[WORK INSTRUCTIONS] Swap each "screenshot" for "screen capture" in all the entries below, keeping everything else as it is. Leave the pictures out of your answer.

Item position entries
[Start]

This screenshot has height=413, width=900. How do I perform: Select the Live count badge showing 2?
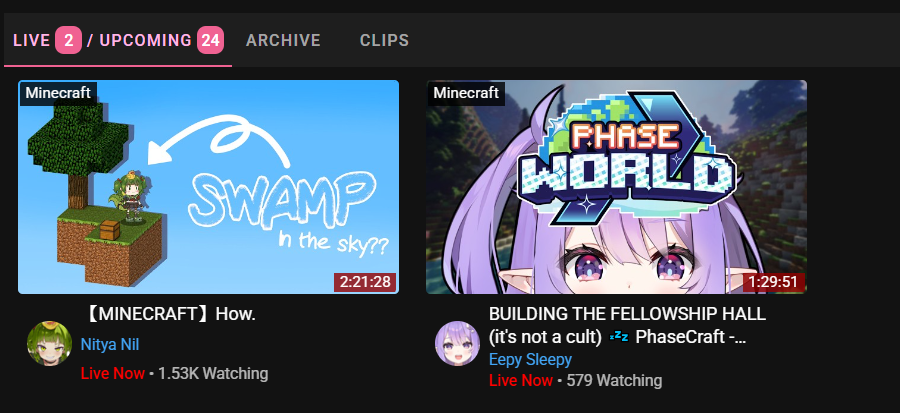(x=68, y=41)
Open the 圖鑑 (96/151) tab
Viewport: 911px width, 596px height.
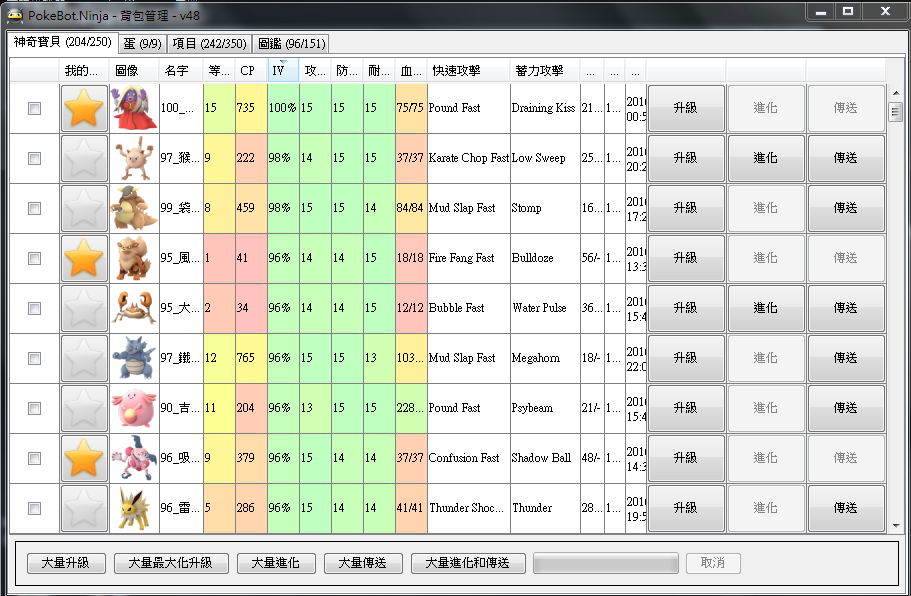point(290,44)
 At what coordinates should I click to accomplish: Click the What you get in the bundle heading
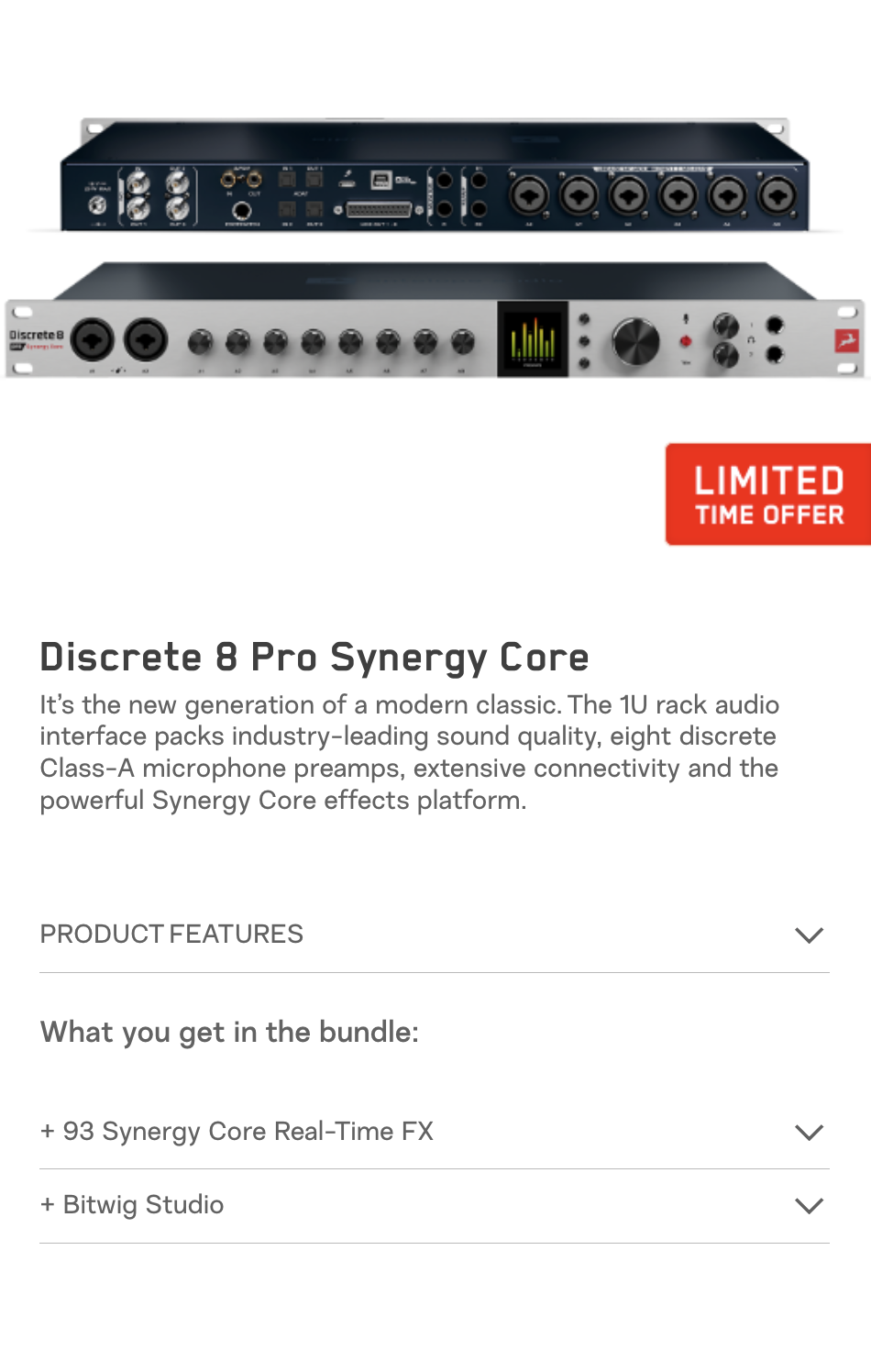click(229, 1032)
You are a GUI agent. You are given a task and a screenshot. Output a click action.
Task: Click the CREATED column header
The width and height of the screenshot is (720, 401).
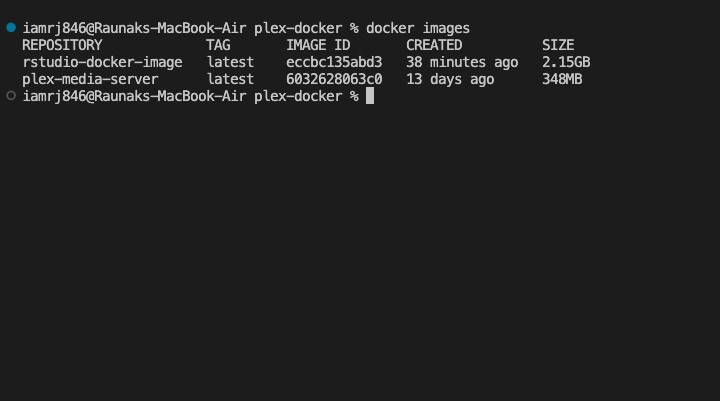click(434, 45)
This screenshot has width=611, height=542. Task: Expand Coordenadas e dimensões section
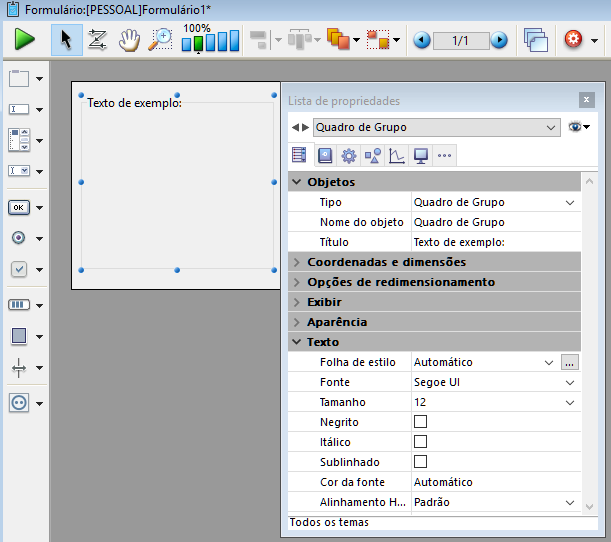pos(386,262)
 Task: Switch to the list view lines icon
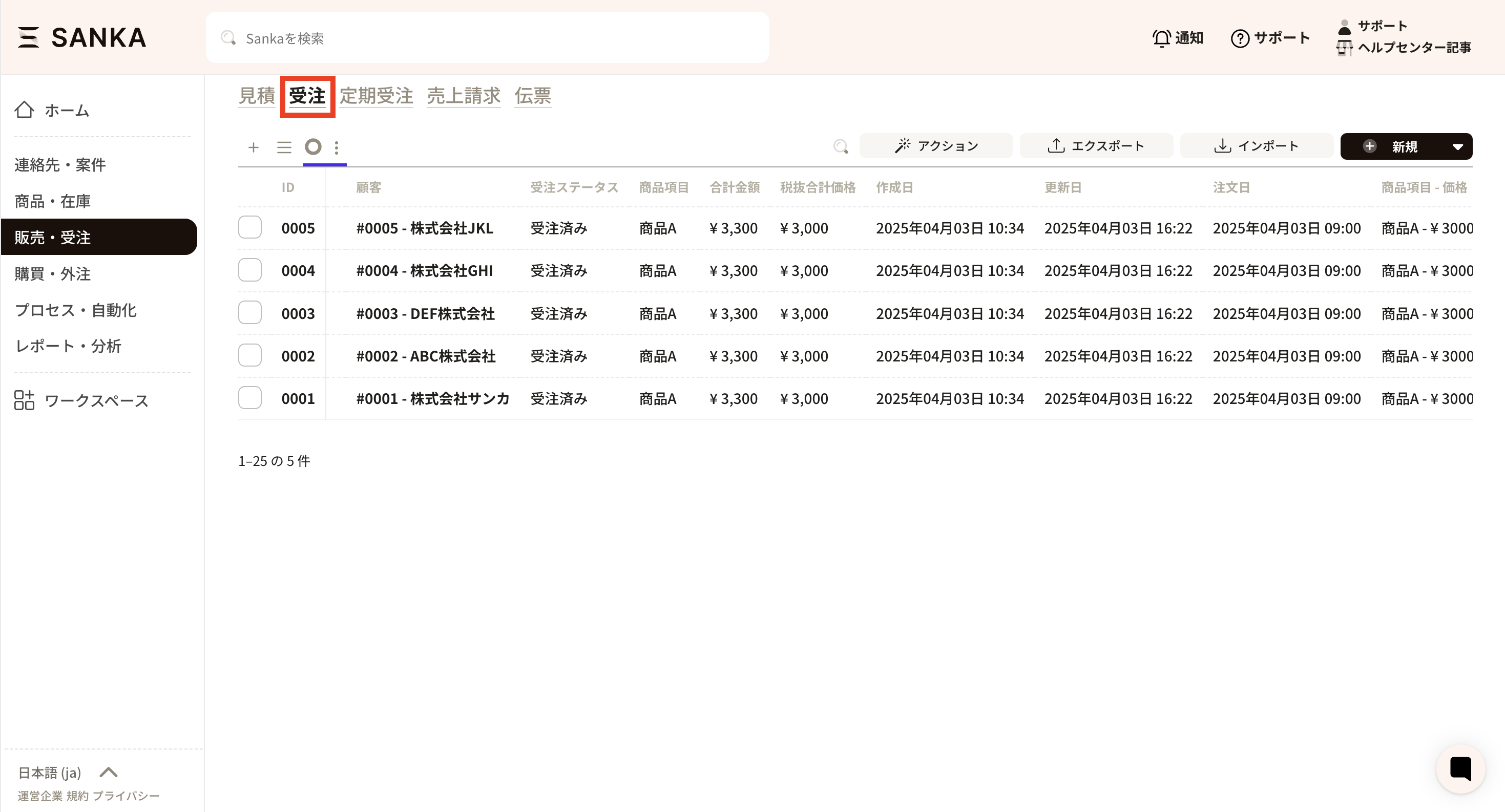284,147
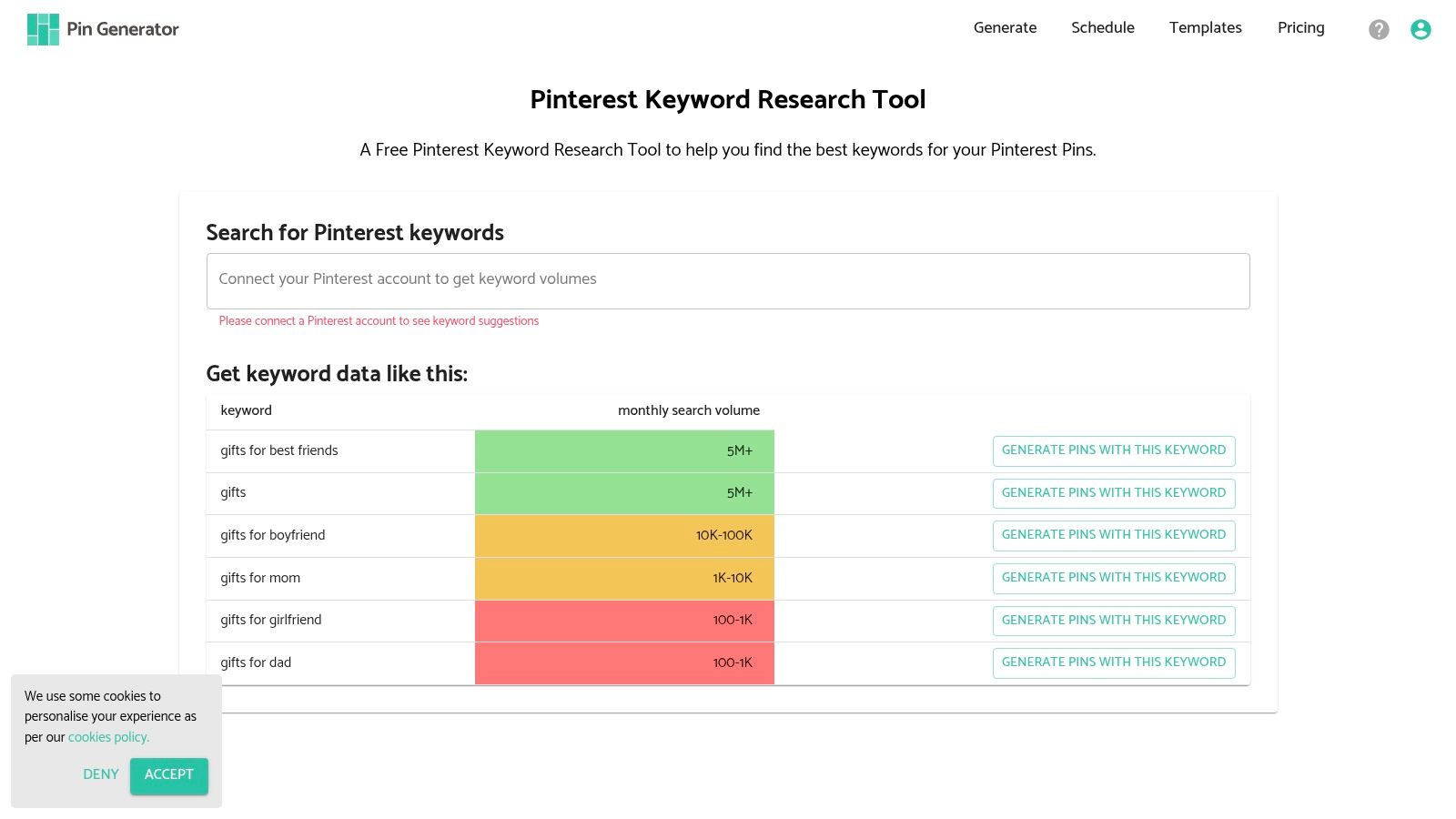Screen dimensions: 1456x819
Task: Generate pins with keyword gifts for best friends
Action: [x=1114, y=450]
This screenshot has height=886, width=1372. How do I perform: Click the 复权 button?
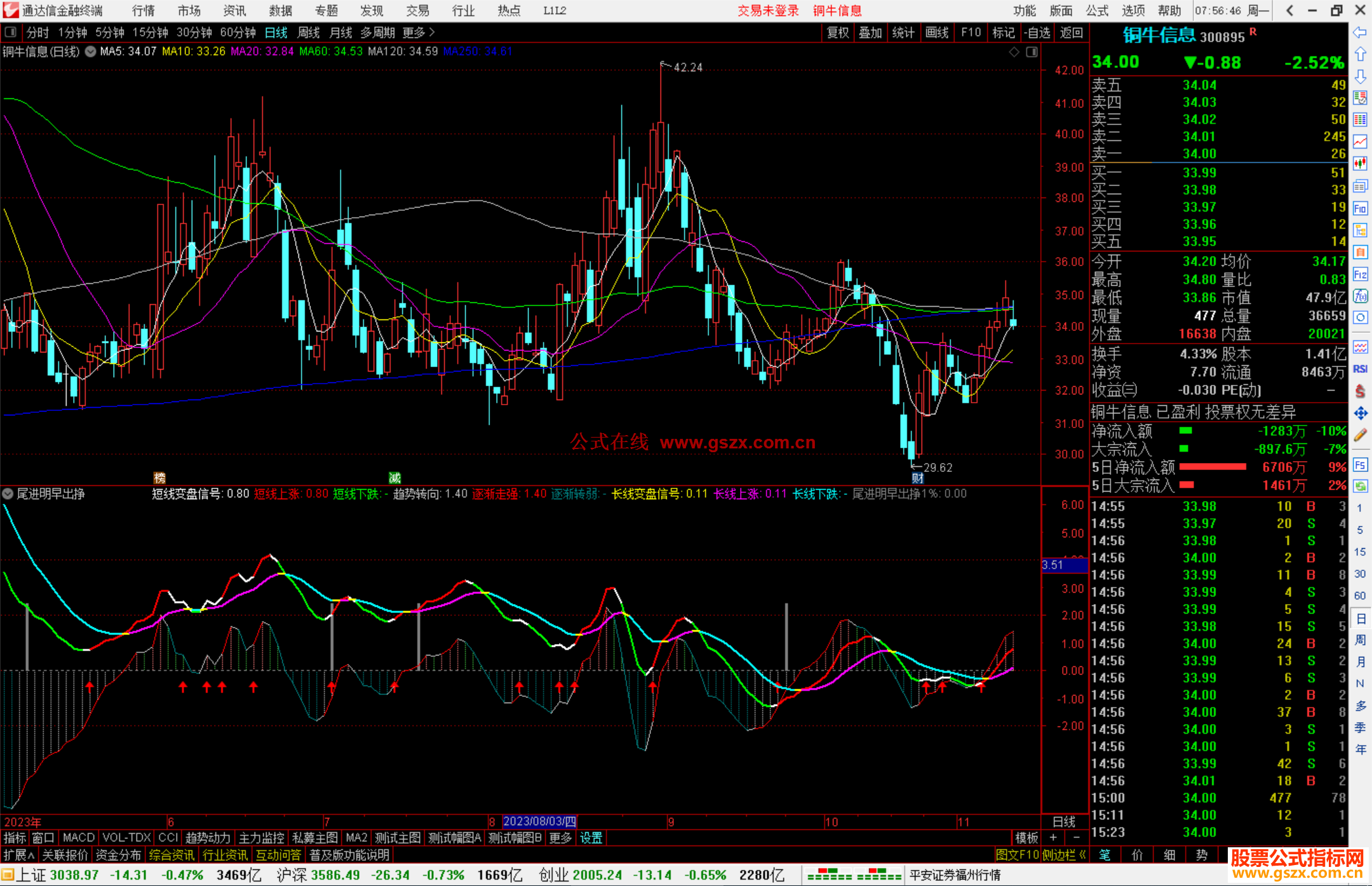837,32
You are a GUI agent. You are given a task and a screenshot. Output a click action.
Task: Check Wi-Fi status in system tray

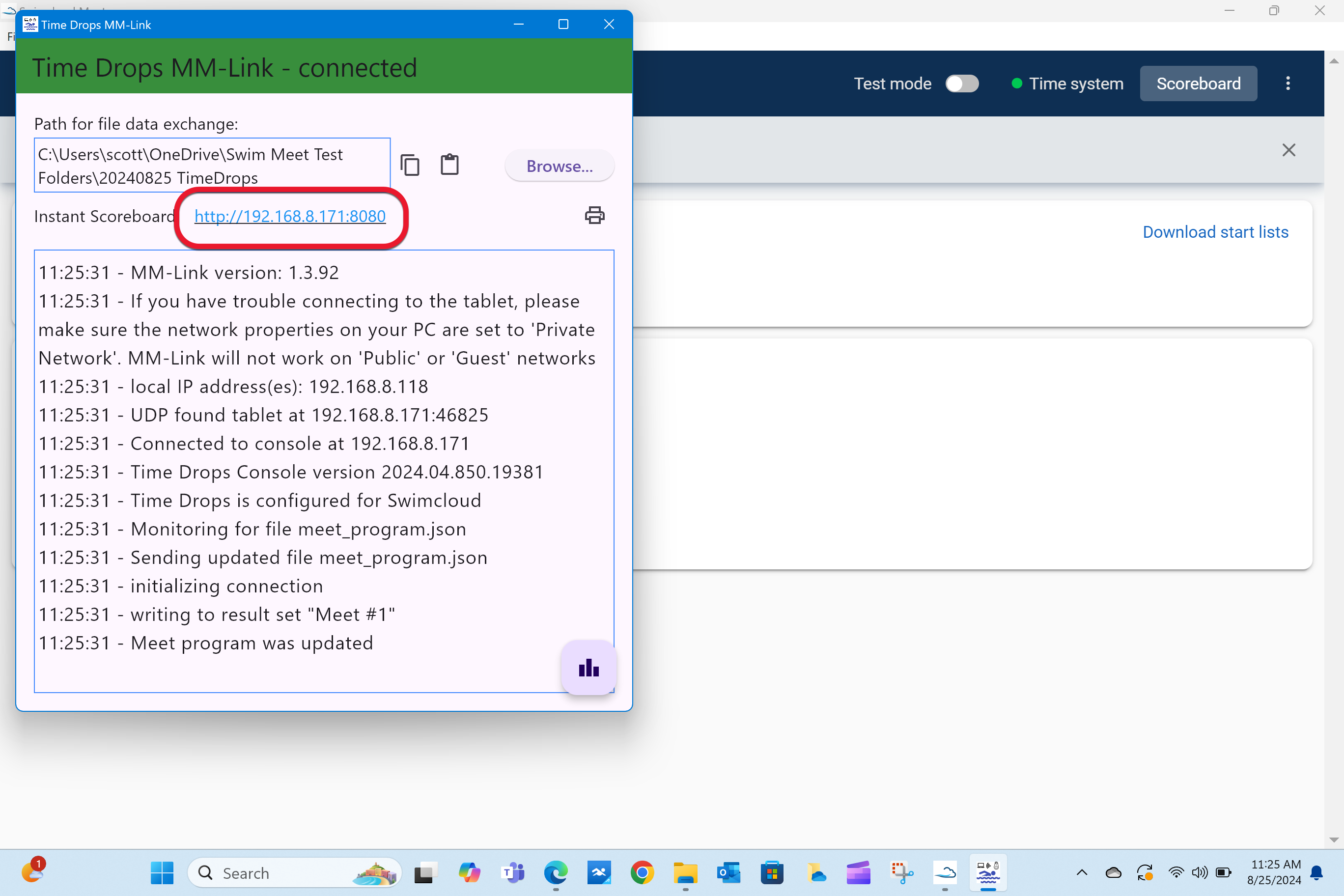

[End]

[RESULT OF THE TASK]
This screen capture has height=413, width=900. How do I perform: Select the Live count badge showing 2?
(x=68, y=41)
Open the 圖鑑 (96/151) tab
Viewport: 911px width, 596px height.
point(290,44)
 At what coordinates should I click to accomplish: Click the What you get in the bundle heading
click(229, 1032)
You are a GUI agent. You are given a task and a screen capture. Output a click action.
Task: Click the CREATED column header
The width and height of the screen capture is (720, 401).
click(434, 45)
This screen capture has width=611, height=542. Task: Expand Coordenadas e dimensões section
pos(386,262)
 Task: Switch to the list view lines icon
284,147
Screen dimensions: 1456x819
Task: Generate pins with keyword gifts for best friends
Action: [x=1114, y=450]
This screen capture has height=886, width=1372. How do I perform: Click the 复权 button?
837,32
You are a GUI agent. You are given a task and a screen capture. Output a click action.
Task: Check Wi-Fi status in system tray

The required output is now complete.